II

Después de estos hechos, Timur condujo su ejército hacia Mesopotamia, contra el sultán Achmed.

Asia conocía la pasión que Timur sentía por los hombres sabios y piadosos, y el sultán le envió, como embajador, al más famoso y sabio muftí de Asia anterior para presentarle su acatamiento. Fue recibido con muestras de gran atención y no le escatimaron los honores y presentes que correspondían a tan importante personaje; pero Timur, a la propuesta de sumisión que le hacía, no se dignó a responder una palabra.

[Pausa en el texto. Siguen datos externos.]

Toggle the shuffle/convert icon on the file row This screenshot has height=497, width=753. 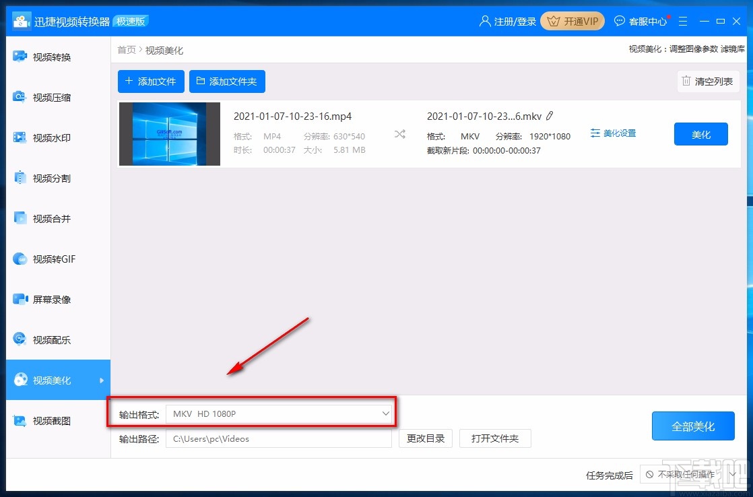click(399, 134)
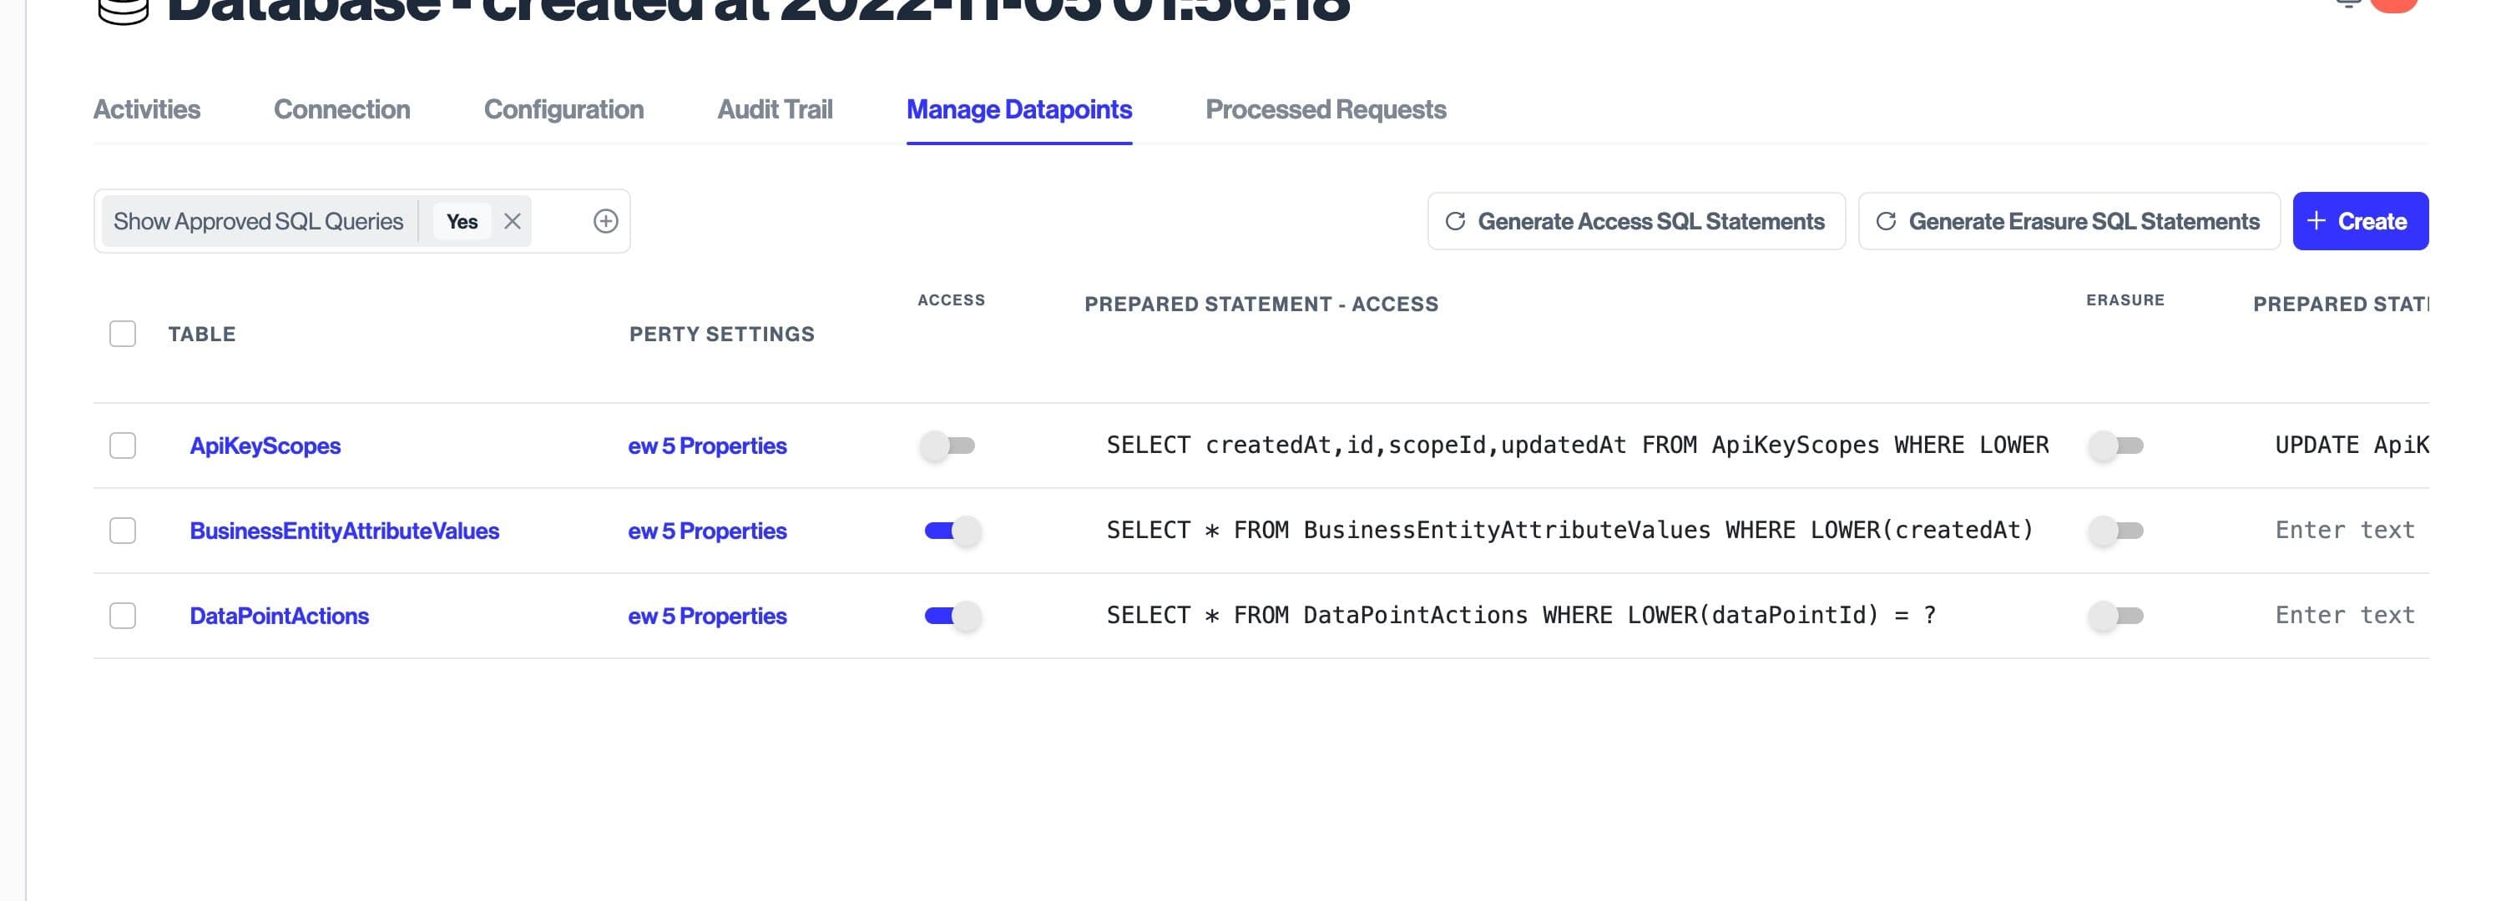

«El sultán Achmed es un pedazo de carne viva con ojos», decía uno de sus espías a Timur, indicando así su menosprecio por el sultán. Timur tomó enseguida el camino de Bagdad, hizo previamente una expedición por las montañas con sólo unos centenares de hombres escogidos y luego, marchando a toda prisa día y noche, para sorprender a su enemigo, tuvo la osadía de entrar en Bagdad con doscientos hombres. No encontró resistencia, pero Achmed, sabedor de la proximidad de Timur por un aviso enviado mediante palomas mensajeras, había huido no sin antes destruir los puentes a su paso. Timur quería perseguirlo, pero sus emires le contuvieron, jurándole que ellos mismos se lo traerían encadenado ante su trono. Atravesaron a nado un río y se inició la persecución; pero no eran éstos de aquella casta de «sabuesos de Gengis Kan» como Subutai y Dschebe, que persiguieron sin cesar al sha de Choresm a través del Asia anterior. Apenas les llevaba el sultán unas horas de adelanto, pero se extravió en el desierto de Siria y estuvo a punto de perecer de sed. Sólo gracias al azar volvieron a encontrar su rastro, y lograron apoderarse de su harén, la corte y de parte del tesoro de la corona, mientras Achmed se internaba en Egipto. Parecía que había de repetirse lo sucedido en tiempos de Hulagu, pues Timur se había aproximado a las fronteras de Siria después de devastar Irak y Mesopotamia; pero no pasó del Éufrates.

Todavía era demasiado pronto para renovar la vieja lucha de los kanes mongoles contra los sultanes mamelucos, además de que aún tenía en la retaguardia, desde hacía tiempo, enemigos a quienes reducir en las montañas kurdas y armenias.

Aunque el sultán de Egipto había dado asilo a su enemigo Achmed, Timur le envió un mensaje amistoso en el que le decía que todos los principados del Asia anterior habían pretendido injustamente la muerte del último ilkán; que sus soberanos, siendo gobernadores ordinarios, se habían arrogado el título de rey, por lo que se había visto obligado a someterlos; y que, en lo sucesivo, esperaba un intercambio amistoso de embajadores y el libre tráfico entre los dos reinos. Timur se dirigió hacia el norte para someter por completo a los últimos territorios que aún faltaban para reconstruir el reino de Hulagu.

Un mar de sangre se derramó en el desgraciado país, entre el Éufrates y el Cáucaso. Como no había en aquellos territorios un enemigo lo suficientemente terrible para que Timur necesitara reunir todo el ejército, lo dividió en pequeños destacamentos que se repartieron por todo el país, saqueando, robando, asesinando e incendiándolo todo. «Los tártaros —dice un cronista georgiano— torturan al pueblo en todas las formas imaginables: con el hambre, con la espada, con el cautiverio, con tormentos insoportables y de una crueldad inhumana. Arrastran tras de sí tan enormes cantidades de botín y de prisioneros, que es indescriptible la desgracia y la triste suerte que ha caído sobre nuestro pueblo. Una de las provincias más ricas y florecientes de Armenia se ha convertido en un terrible desierto, pudiendo asegurarse que el número de muertos es muy superior al de los que lograron escapar con vida». Nadie volvió a pensar en rebeliones. Timur cedió como feudo a su valiente hijo Miran-Shah el reino restaurado de los ilkanes, celebrando el acontecimiento con grandes fiestas y espléndidos banquetes. Pero, en medio de aquel alborozo, cayó como un rayo una terrible noticia: un ejército de Tochtamisch había atravesado el paso de Derbent, y otro había invadido Schirwan, al este del mar Caspio.